Process of Transesterification
Transesterification is a chemical reaction used for the conversion of vegetable oil to biodiesel. In this process vegetable oil is chemically reacted with an alcohol like methanol or ethanol in presence of a catalyst like lye. After the chemical reaction, various components of vegetable oil break down to form new compounds.
The triglycerides are converted into alkyl esters, which is the chemical name of biodiesel. If methanol is used in the chemical reaction, methyl esters are formed, but if ethanol is used, then ethyl esters are formed. Both these compounds are biodiesel fuels with different chemical combinations. In the chemical reaction alcohol replaces glycerin.

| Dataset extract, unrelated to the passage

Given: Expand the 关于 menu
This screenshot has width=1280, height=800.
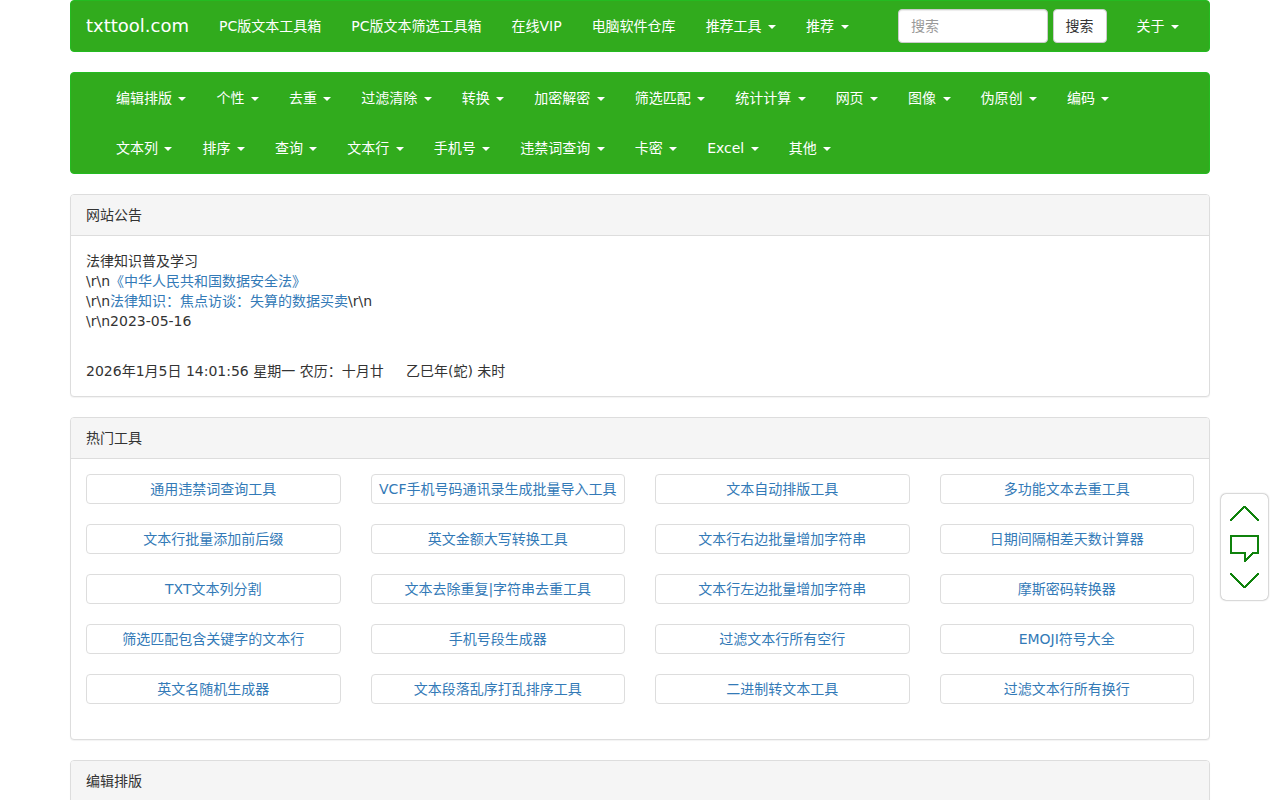Looking at the screenshot, I should [x=1157, y=26].
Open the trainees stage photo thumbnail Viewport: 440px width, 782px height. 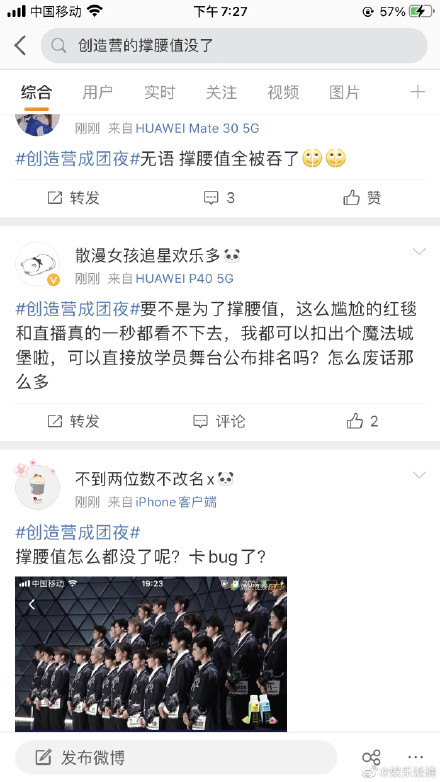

Glycerin that has been separated during the transesterification process is released as a byproduct of the chemical reaction. Glycerin will either sink to the bottom of the reaction vessel or come to the surface depending on its phase. It can be easily separated by centrifuges, and this entire process is known as transesterification.
The biodiesel produced by the process of transesterification has much lower viscosity, which makes it capable of replacing petroleum diesel in diesel engines. In earlier years when the process of transesterification was not known, the viscosity of vegetable oil was the major hindrance for its use as a fuel for motor engines. The transesterification process has been able to remove this hindrance.
The byproduct of the transesterification chemical reaction is the glycerin that originally formed the bond between the chains of fatty acids. Glycerin can be used for various purposes. Thus during transesterification process nothing goes to waste. All the products and byproducts are utilized for various purposes.